===== BLOCO DE TEXTO

Instrumento
de valorização da língua
Cesar
Vanucci
“O
idioma é a pátria”.
(Monteiro Lobato)
Em
sessão solene realizada no dia 24 de julho, a Academia Municipalista de Letras
de Minas Gerais deu posse aos seus novos dirigentes para o biênio 2021-2023.
Sucedeu-me na presidência da instituição, que exerci por cinco anos, a
acadêmica Maria Inês de Moraes Marreco. Trechos do
pronunciamento que fiz na ocasião são abaixo reproduzidos.

==========
===== DADOS DE ORIGEM

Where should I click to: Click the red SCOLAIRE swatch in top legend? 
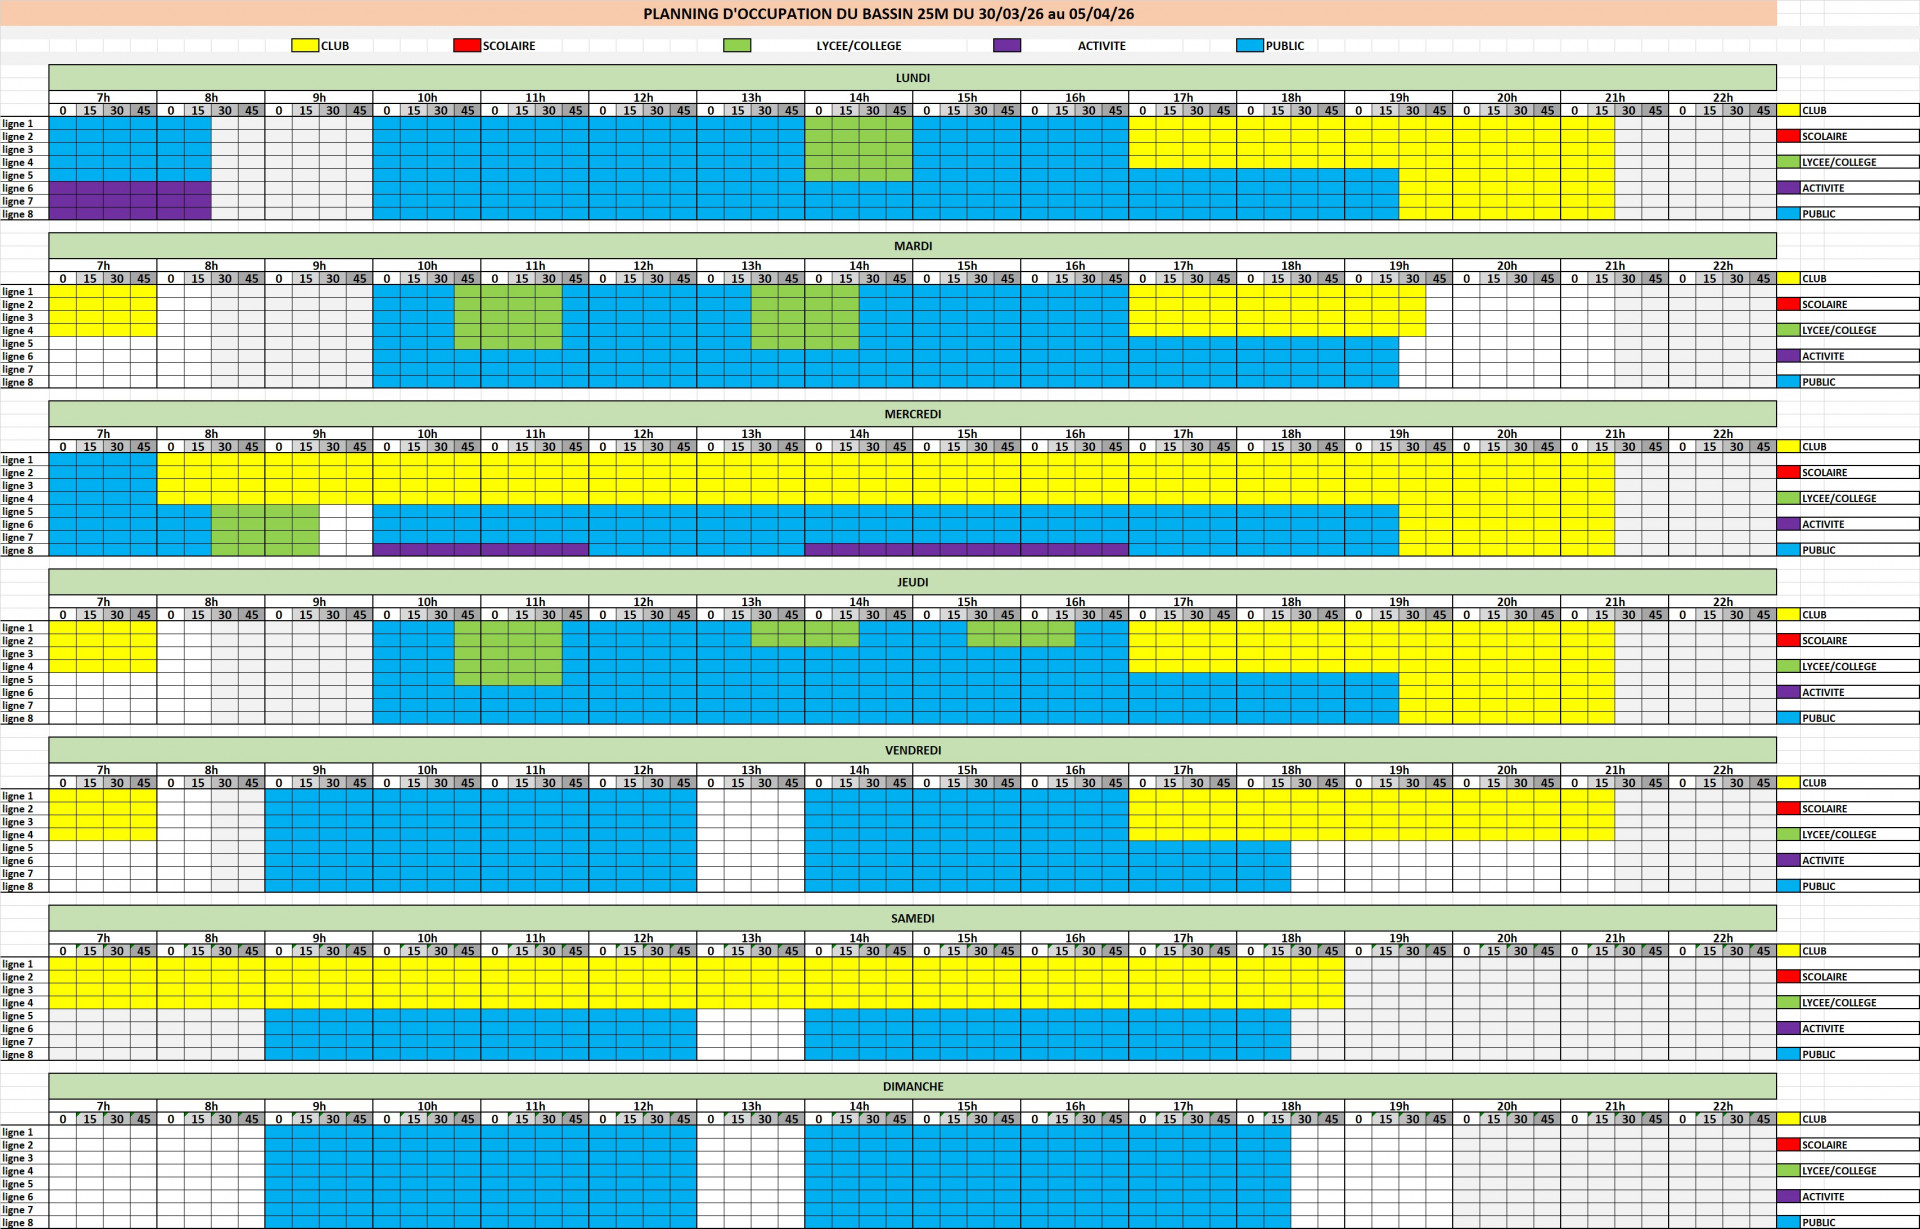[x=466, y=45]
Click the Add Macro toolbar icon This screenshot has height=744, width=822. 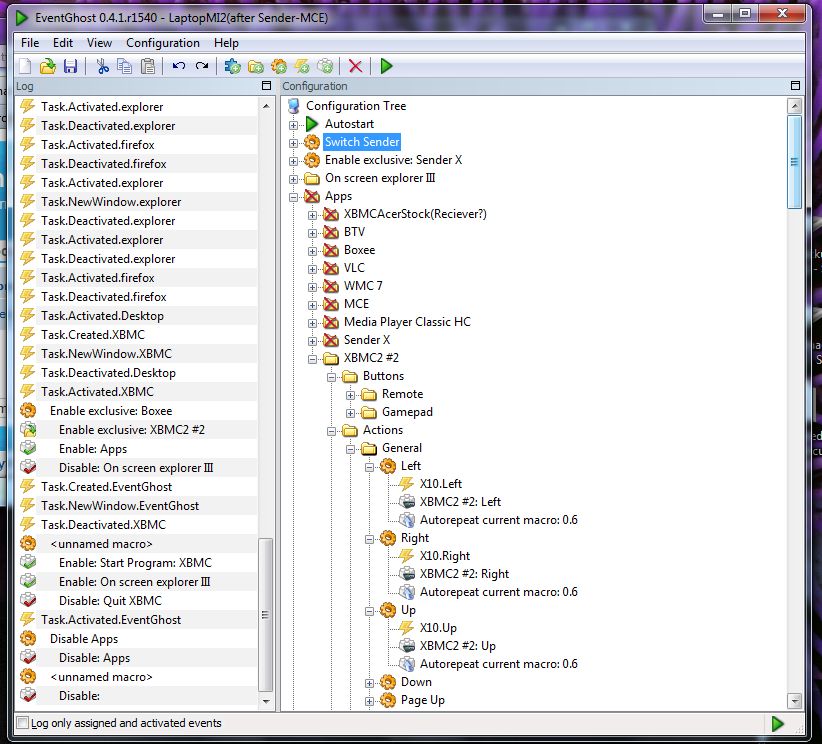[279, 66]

==========

▸ CONJUNTO DE TAREFAS:
• A. No texto sobre a Academia Municipalista de Letras de Minas Gerais, em que dia foi realizada a sessão solene de posse dos novos dirigentes?
• B. Escreva todos os nomes de pessoas que aparecem no bloco de texto.

▸ RESULTADOS:
• A. No dia 24 de julho.

• B. Cesar Vanucci, Monteiro Lobato e Maria Inês de Moraes Marreco.